Records for locating described items:
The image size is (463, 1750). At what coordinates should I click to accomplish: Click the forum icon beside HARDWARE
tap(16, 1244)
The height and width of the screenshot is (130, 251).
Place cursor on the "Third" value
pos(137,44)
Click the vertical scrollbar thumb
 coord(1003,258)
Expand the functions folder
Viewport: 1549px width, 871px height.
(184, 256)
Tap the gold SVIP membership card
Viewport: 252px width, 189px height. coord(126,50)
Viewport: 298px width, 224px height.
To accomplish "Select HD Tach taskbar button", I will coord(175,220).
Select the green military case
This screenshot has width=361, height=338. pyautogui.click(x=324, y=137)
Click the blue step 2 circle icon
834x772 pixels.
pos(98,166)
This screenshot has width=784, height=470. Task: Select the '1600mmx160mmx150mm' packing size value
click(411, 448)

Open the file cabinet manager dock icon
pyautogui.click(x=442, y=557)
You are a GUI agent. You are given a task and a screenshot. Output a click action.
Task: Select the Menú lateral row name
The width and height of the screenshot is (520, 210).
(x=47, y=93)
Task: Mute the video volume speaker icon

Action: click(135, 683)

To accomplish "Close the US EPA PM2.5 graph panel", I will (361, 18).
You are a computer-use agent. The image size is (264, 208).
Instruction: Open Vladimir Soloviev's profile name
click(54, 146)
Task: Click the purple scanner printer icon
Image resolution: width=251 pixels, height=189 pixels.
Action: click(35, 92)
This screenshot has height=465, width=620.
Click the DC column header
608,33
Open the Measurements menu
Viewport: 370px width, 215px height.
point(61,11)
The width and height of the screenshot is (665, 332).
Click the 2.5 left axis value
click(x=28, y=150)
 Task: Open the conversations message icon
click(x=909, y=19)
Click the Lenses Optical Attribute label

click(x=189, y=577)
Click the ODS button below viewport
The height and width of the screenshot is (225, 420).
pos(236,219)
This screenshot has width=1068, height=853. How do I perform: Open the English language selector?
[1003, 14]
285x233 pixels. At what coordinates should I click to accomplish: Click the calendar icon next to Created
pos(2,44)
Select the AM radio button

_TASK REQUIREMENTS_
Could you copy every one of the records above word for word?

_EXERCISE RESULT_
The image size is (463, 1750). At what coordinates should I click to accomplish: Click the forum icon beside HARDWARE
tap(16, 1244)
The height and width of the screenshot is (130, 251).
Place cursor on the "Third" value
pos(137,44)
Click the vertical scrollbar thumb
 coord(1003,258)
Expand the functions folder
Viewport: 1549px width, 871px height.
(184, 256)
Tap the gold SVIP membership card
Viewport: 252px width, 189px height. coord(126,50)
Viewport: 298px width, 224px height.
To accomplish "Select HD Tach taskbar button", I will coord(175,220).
Select the green military case
This screenshot has width=361, height=338. pyautogui.click(x=324, y=137)
Click the blue step 2 circle icon
834x772 pixels.
pos(98,166)
This screenshot has width=784, height=470. Task: Select the '1600mmx160mmx150mm' packing size value
click(411, 448)

Open the file cabinet manager dock icon
pyautogui.click(x=442, y=557)
You are a GUI agent. You are given a task and a screenshot. Output a click action.
Task: Select the Menú lateral row name
The width and height of the screenshot is (520, 210).
(x=47, y=93)
Task: Mute the video volume speaker icon

Action: click(135, 683)

To accomplish "Close the US EPA PM2.5 graph panel", I will (361, 18).
You are a computer-use agent. The image size is (264, 208).
Instruction: Open Vladimir Soloviev's profile name
click(54, 146)
Task: Click the purple scanner printer icon
Image resolution: width=251 pixels, height=189 pixels.
Action: click(35, 92)
This screenshot has height=465, width=620.
Click the DC column header
608,33
Open the Measurements menu
Viewport: 370px width, 215px height.
point(61,11)
The width and height of the screenshot is (665, 332).
Click the 2.5 left axis value
click(x=28, y=150)
 Task: Open the conversations message icon
click(x=909, y=19)
Click the Lenses Optical Attribute label

click(x=189, y=577)
Click the ODS button below viewport
The height and width of the screenshot is (225, 420).
pos(236,219)
This screenshot has width=1068, height=853. How do I perform: Open the English language selector?
[1003, 14]
285x233 pixels. At what coordinates should I click to accomplish: Click the calendar icon next to Created
pos(2,44)
Select the AM radio button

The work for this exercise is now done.